╭──

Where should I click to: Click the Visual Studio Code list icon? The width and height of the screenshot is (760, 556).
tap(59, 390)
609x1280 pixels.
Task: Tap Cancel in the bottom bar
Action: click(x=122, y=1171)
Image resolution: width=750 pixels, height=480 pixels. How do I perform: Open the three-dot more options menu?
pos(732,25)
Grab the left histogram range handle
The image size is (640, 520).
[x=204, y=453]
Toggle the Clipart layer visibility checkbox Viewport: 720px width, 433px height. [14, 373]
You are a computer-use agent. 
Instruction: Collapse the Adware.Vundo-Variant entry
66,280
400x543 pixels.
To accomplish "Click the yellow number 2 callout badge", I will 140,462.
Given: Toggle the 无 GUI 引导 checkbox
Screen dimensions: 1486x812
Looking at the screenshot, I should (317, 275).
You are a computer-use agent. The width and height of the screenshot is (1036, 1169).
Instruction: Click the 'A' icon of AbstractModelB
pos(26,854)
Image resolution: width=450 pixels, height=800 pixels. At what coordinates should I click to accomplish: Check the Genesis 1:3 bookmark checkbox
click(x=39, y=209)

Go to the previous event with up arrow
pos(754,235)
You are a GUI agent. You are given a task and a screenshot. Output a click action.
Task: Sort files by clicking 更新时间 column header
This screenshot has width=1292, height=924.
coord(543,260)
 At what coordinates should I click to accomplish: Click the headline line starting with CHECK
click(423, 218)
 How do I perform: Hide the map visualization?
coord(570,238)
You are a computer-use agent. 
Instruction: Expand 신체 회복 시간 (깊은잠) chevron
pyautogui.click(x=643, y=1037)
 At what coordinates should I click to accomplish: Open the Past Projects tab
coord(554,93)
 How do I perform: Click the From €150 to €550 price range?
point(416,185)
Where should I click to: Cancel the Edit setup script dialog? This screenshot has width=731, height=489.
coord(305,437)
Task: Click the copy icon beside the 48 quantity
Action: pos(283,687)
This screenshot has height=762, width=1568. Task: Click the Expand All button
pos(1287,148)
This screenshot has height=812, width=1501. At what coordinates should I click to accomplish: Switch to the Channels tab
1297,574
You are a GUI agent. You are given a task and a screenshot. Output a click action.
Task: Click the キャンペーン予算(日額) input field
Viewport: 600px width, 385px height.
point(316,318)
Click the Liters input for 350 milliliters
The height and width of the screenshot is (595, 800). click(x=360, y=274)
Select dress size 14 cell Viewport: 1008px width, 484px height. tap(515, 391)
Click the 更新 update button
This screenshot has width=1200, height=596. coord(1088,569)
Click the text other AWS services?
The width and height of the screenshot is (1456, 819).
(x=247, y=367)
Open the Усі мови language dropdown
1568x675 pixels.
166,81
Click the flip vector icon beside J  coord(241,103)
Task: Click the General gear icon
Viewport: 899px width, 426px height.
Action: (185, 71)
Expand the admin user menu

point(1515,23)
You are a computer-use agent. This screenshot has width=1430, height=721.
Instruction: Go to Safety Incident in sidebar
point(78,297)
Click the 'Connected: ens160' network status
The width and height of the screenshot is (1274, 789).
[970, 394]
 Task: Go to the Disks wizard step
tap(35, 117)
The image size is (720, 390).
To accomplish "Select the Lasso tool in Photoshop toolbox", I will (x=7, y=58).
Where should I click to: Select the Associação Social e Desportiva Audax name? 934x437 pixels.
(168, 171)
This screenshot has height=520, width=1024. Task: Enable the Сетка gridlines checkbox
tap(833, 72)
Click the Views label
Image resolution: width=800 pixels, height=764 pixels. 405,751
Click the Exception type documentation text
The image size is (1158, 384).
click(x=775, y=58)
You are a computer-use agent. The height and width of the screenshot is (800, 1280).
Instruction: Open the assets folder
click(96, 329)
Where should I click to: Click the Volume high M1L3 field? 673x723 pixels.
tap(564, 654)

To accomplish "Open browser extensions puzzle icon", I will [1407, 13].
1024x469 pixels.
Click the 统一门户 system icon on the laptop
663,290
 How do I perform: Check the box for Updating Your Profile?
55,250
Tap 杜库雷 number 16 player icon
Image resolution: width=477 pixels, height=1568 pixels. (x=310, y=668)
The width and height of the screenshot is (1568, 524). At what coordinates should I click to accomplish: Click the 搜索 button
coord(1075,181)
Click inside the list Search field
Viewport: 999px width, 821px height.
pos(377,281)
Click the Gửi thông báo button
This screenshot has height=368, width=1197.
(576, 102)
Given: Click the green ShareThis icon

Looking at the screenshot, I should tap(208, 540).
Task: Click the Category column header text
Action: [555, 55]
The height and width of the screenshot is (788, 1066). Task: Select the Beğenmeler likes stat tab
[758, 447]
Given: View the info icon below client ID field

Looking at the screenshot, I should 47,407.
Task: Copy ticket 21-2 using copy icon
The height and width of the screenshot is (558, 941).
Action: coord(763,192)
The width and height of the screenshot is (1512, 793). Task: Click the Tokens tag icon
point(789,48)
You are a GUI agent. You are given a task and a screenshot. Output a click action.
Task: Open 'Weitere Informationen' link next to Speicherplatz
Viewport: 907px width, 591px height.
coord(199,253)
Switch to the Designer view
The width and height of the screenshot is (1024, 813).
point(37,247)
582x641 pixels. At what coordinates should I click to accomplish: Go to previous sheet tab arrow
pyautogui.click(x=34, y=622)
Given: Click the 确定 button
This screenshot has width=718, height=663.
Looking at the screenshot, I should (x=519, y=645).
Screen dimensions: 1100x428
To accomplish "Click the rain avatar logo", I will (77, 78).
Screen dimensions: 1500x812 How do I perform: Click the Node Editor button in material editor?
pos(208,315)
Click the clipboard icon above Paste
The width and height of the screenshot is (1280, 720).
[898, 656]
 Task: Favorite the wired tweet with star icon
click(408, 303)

╰──

Restate the material word for word, but only from its first line through the line containing "400x543 pixels.".

Where should I click to: Click the Visual Studio Code list icon? The width and height of the screenshot is (760, 556).
tap(59, 390)
609x1280 pixels.
Task: Tap Cancel in the bottom bar
Action: click(x=122, y=1171)
Image resolution: width=750 pixels, height=480 pixels. How do I perform: Open the three-dot more options menu?
pos(732,25)
Grab the left histogram range handle
The image size is (640, 520).
[x=204, y=453]
Toggle the Clipart layer visibility checkbox Viewport: 720px width, 433px height. [14, 373]
You are a computer-use agent. 
Instruction: Collapse the Adware.Vundo-Variant entry
66,280
400x543 pixels.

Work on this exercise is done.